Solving the dissonance between AEM Dispatcher and Publish

Part of the beauty and attraction of Adobe Experience Manager is its system architecture—the Author, Publish, and Dispatch instances. Let’s look at a high-level overview of how these things work together. The Author instance allows content to be authored and updated easily and efficiently. The content is then activated and replicated to the Publish instance so web pages are always teeming with the newest content, ready for public consumption. The Dispatcher instance is a cached version of published content so when users hit a website, the content is readily available at increased speeds. The Publish server also lets the public-facing Dispatcher know when its content is out of date and needs to be re-cached on a content path. When a user visits a page with old, invalidated content, that page request will prompt the Dispatcher to fetch new content from the Publish instance and serve that content to the user as well as cache it. The next person to visit the page will receive a fast, updated web page.

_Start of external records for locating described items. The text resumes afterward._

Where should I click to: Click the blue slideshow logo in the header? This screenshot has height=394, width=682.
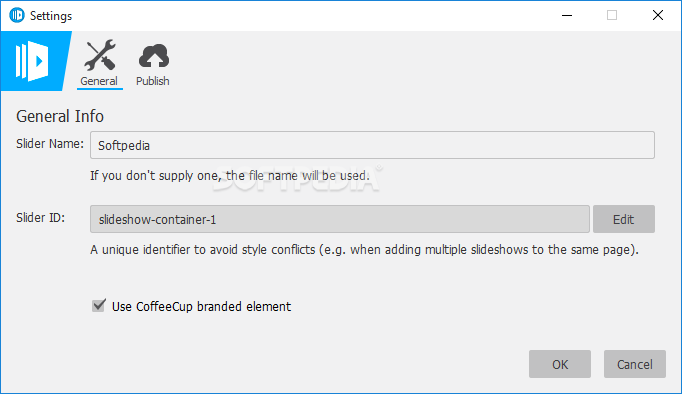(x=33, y=61)
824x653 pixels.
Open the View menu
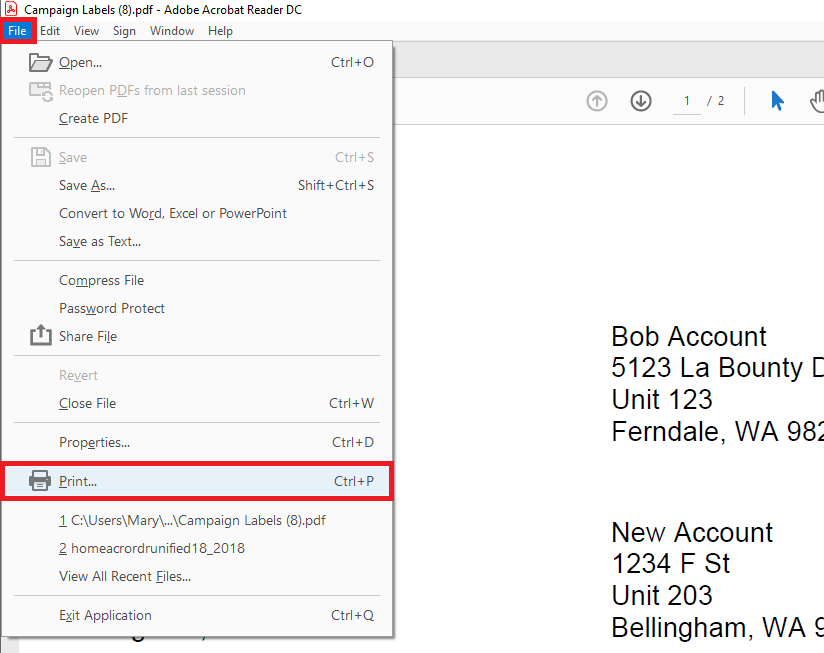coord(86,31)
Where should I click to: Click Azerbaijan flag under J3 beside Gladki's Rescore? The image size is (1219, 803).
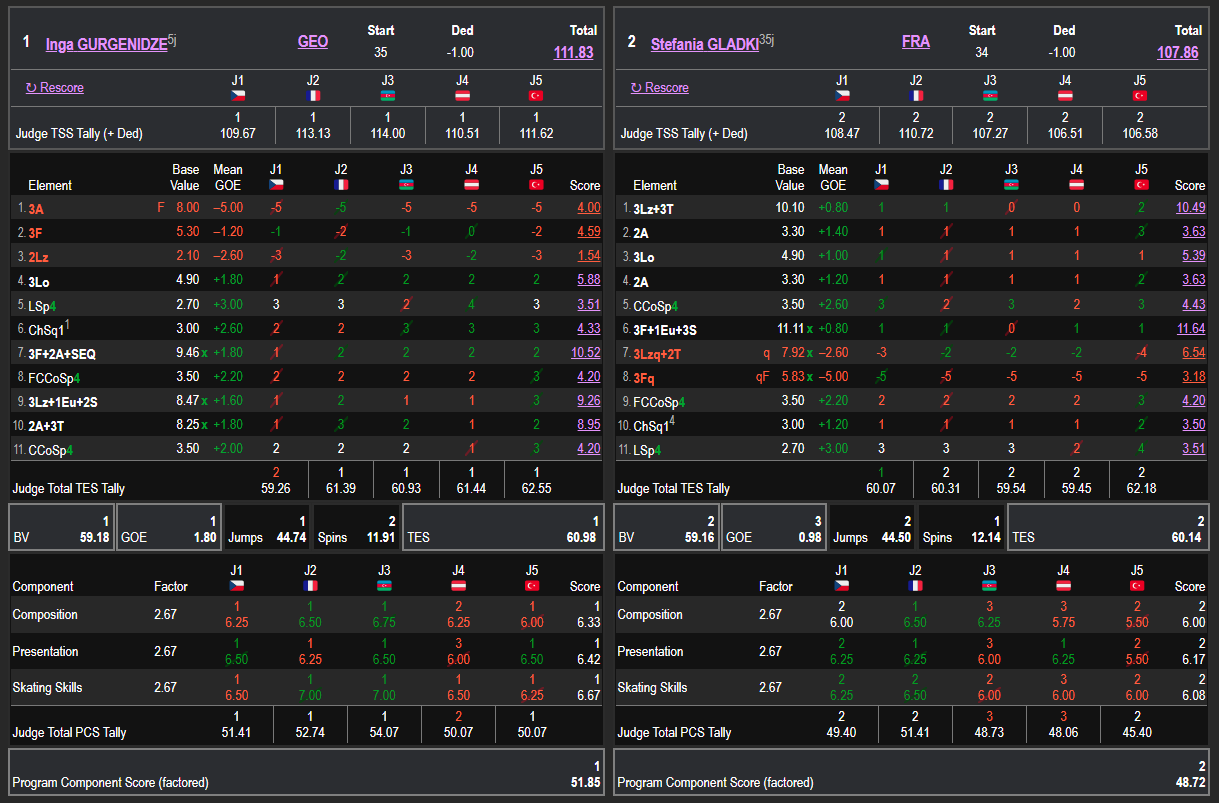990,96
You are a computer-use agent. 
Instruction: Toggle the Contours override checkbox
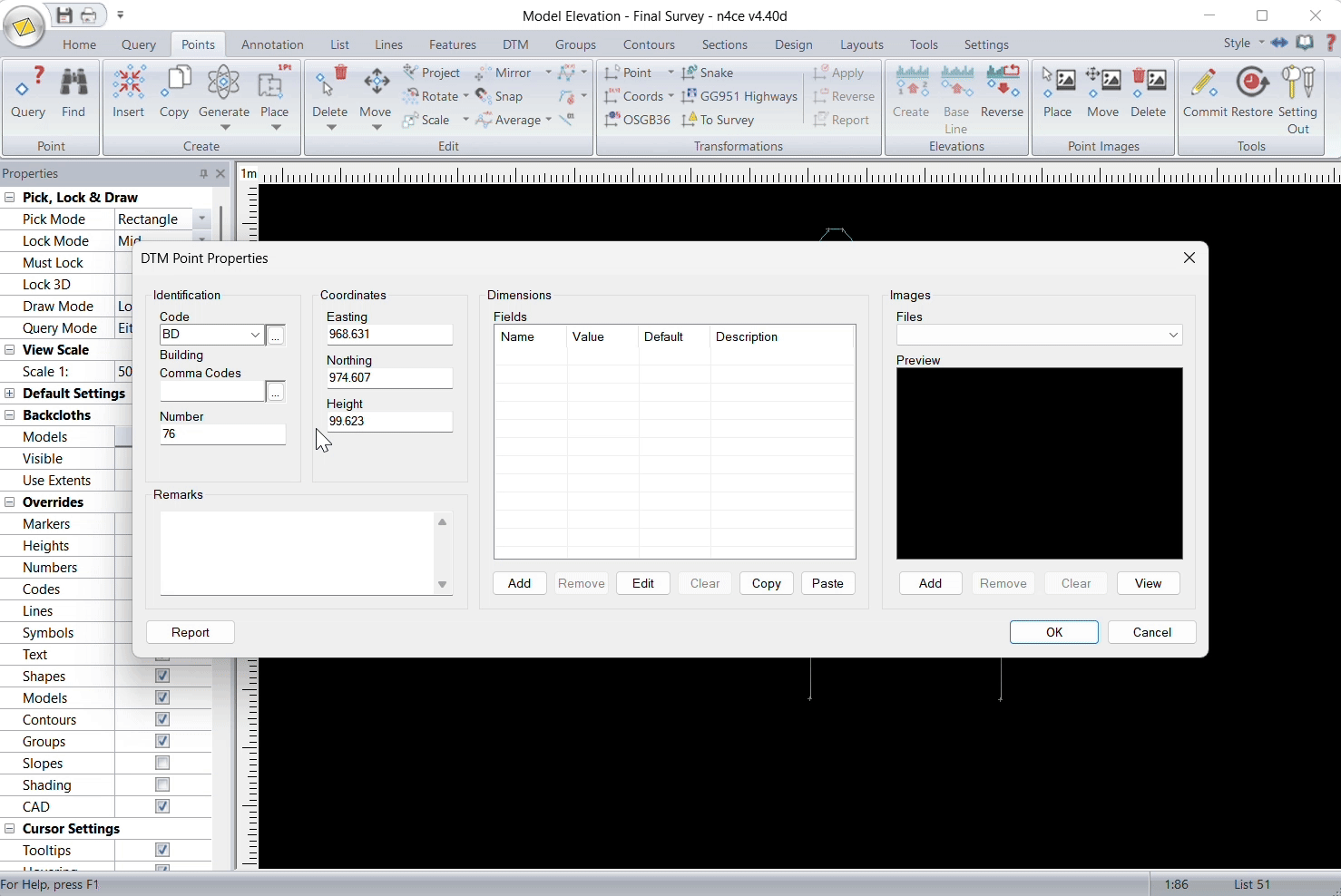[x=162, y=719]
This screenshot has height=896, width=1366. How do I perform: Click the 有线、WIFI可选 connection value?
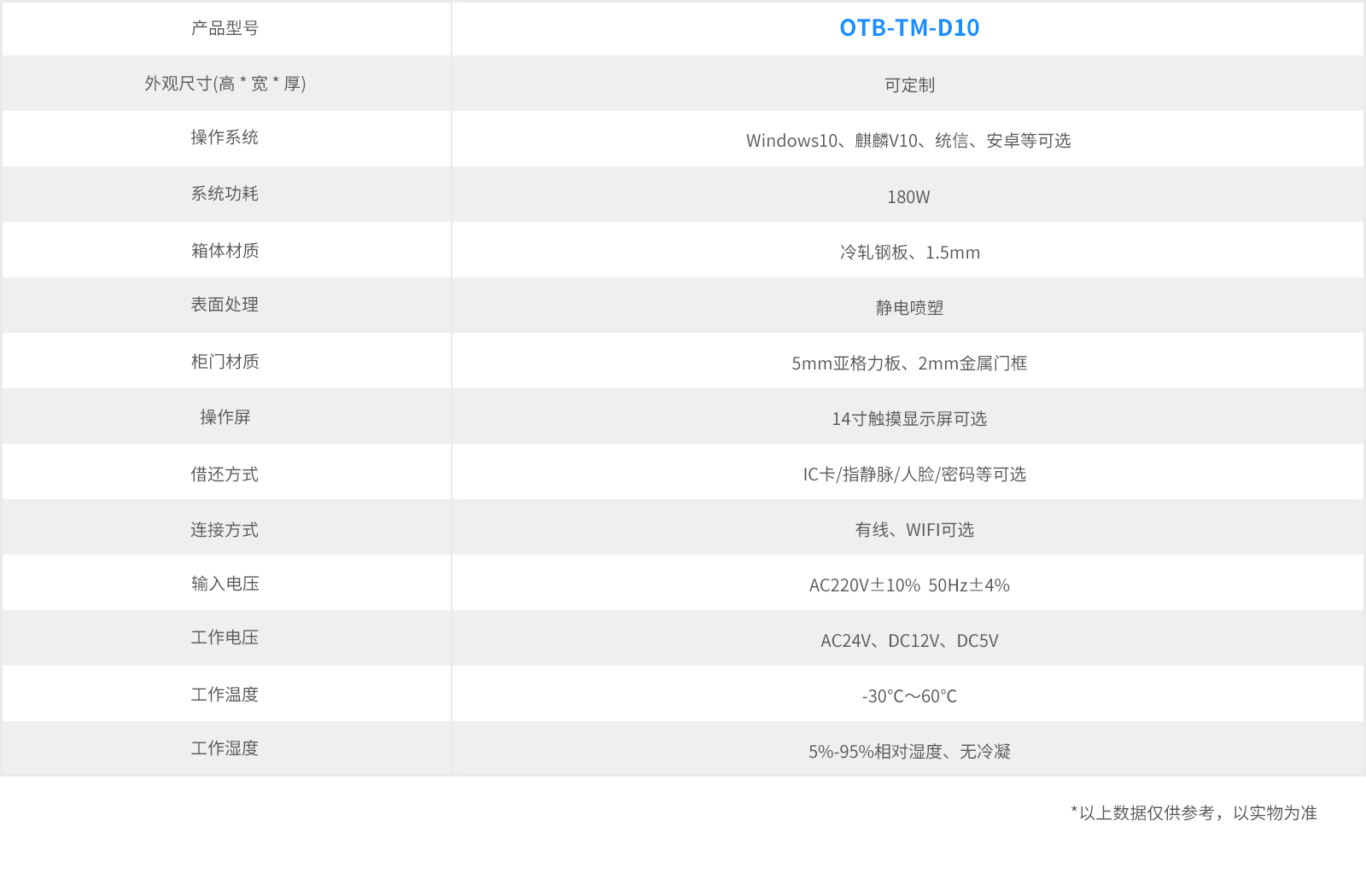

It’s simple, right? Author new content –> activate –> publish updates –> Dispatcher is informed it has old content -> Dispatcher re-caches new content when page is visited. It really is a great system, but it isn’t without complex and interesting challenges, depending on the structure of your site and how content is being used.

The problem we faced:
What happens when you have content on one page relying on content from another page? In one particular project, we worked on a complicated site architecture where pages used information from other related pages to populate certain content. For example, Page A is related to Page B for specific content it displays. When the related Page B is updated and activated, AEM does its process and Page B is updated on the Publish instance and eventually gets updated on the Dispatcher. But Page A is relying on that content and does not know that Page B has been updated. Page A does not get re-cached or invalidated and displays old Page B content. There may be additional cases, where Page B refers to content from other pages as well. As you can imagine, this created a huge problem. This system of speed and accuracy was suddenly only fast and definitely not accurate. How did we get related content to stay updated?

Our solution:
We used a combination of an AEM workflow launcher and a custom Java class, implementing the WorkFlowProcess class. Let’s first look under the hood of how this site architecture works. The relationship is that Page A contains a property that refers to the path of Page B. There may also be several other pages: Page C, Page D, etc., that refer to and point to Page B for information and content. If we can collect all of these paths, we can do a request to the Dispatcher, telling it to invalidate and re-cache all of these pages. Whenever a page was activated, the workflow launcher kicked off the custom workflow and executed a series of JCR queries to check for the path of the recently activated page (Page B), which we got through the payload of the WorkItem Java class.

If Page B’s path existed in any properties in the JCR nodes of other pages, it would be related to the activated page. We conducted a check to see if Page B refers to any other additional pages. The site architecture allowed us to have an idea of which page component types to check for in our query, narrowing down where to look for relationships, but also largely relying on knowing where to look based on the page component type of the activated page. For example: one page component type—the Map Modal—will always refer to another page component type—the Location—that provides information about a physical location or an address. We knew if this address page was modified and activated, we needed to look in the pages that referenced the address pages.

We collected all the paths of pages that referred to Page B and all the pages that were referenced by Page B and did a request to the Dispatcher, telling it to invalidate all of those pages and then re-cache them.

Now, pages can be activated without worrying about the repercussions of pages relying on each other for their content! Even though it was a decent effort up front, this solution has been a big help to keep the site up to date and fresh, and has taken a big load off of the content authors.